企業が考慮すべき人権課題|差別・ハラスメントからAI・気候変動までの画像

この記事は、専門家による寄稿記事です。

  • 森本 美紀子

    株式会社karna

    こんにちは。株式会社karna代表の森本です。これまで前職時代を含めて企業や組織のSDGs・サステナビリティ推進やESG対応、情報開示等のコンサルティング、そして人権方針の策定や人権デューディリジェンスの実施にも携わってきました。

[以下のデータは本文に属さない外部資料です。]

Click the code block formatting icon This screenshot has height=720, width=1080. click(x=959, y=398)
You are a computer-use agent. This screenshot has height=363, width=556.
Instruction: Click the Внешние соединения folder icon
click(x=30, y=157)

これらの経験を元に企業と人権の関係についてご紹介します。

前回の記事「企業の人権尊重の重要性|人権侵害への対応事例と定量的な評価から学ぶ」では、グローバル企業による人権侵害の事例や、企業の人権対応を数値で評価する取り組みを紹介し、企業活動に伴って常に生じる可能性のある人権リスクにしっかりと向き合う姿勢が重要であることをお伝えしました。

今回は、企業が人権の取り組みを進める上で、具体的にどのような人権リスクを考慮すべきかという点に関して、自社内やサプライチェーン上で起こりうるさまざまな人権課題のうち、特に留意したい課題について解説します。

今回の記事はこんな人にオススメです
  • 自社で人権尊重の取り組みを始めるにあたり、どのような人権課題を考慮すべきか理解しておきたい
  • 社内で人権研修を行う際にどんなテーマを取り上げるか検討している
  • 日常的にどのような人権課題に気をつける必要があるか知りたい

企業が尊重すべき人権にはどのようなものがあるか

これまで多くの企業が人権課題として扱ってきたのは、職場での差別やパワーハラスメント(パワハラ)、セクシュアルハラスメント(セクハラ)、同和問題など、おもに自社内で起こりうる問題でした。

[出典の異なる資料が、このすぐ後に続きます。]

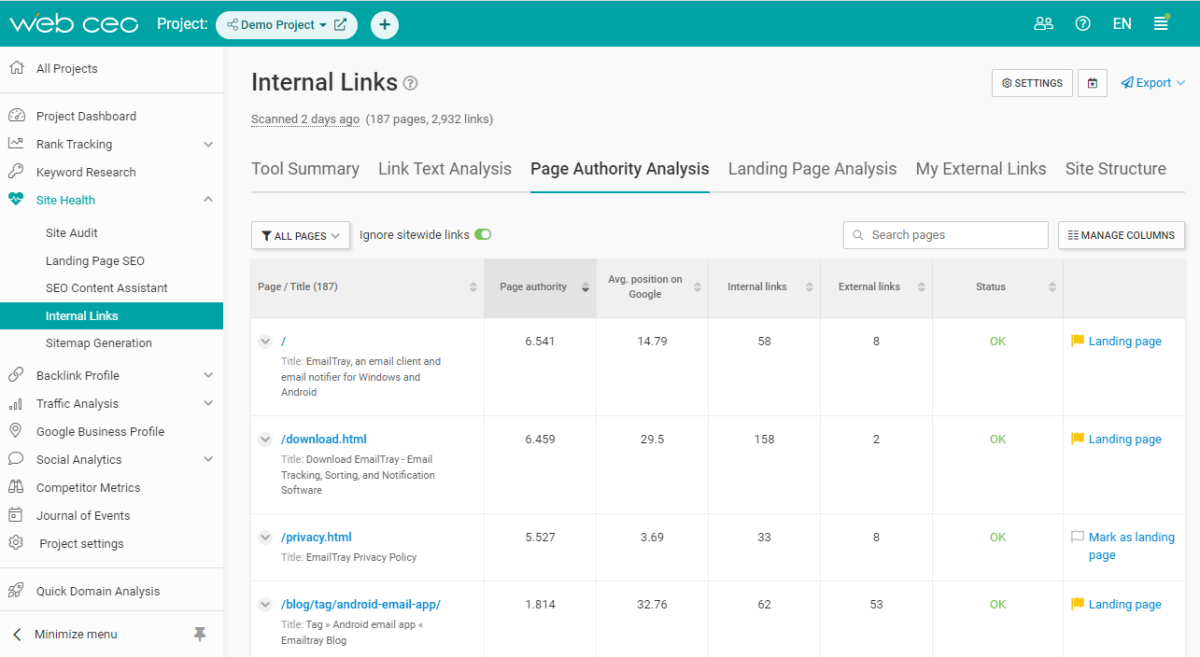Open the calendar icon next to Export

(1092, 82)
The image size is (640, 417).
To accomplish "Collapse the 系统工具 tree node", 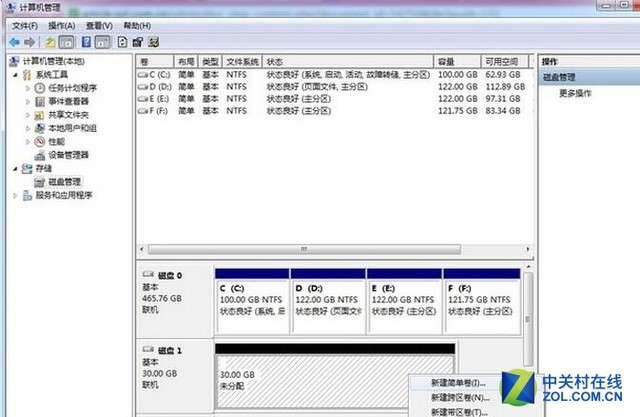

しかし、「ビジネスと人権」という考えのもとでは、伝統的に人権問題として捉えてきた範囲だけではなく、サプライチェーンの上流(原材料などのサプライヤーや生産者、下請け業者など)から下流(顧客や最終消費者、地域社会など)まで、自社の事業や提供する製品・サービスが関係するあらゆる場面で起こりうる人権課題を考慮する必要があります。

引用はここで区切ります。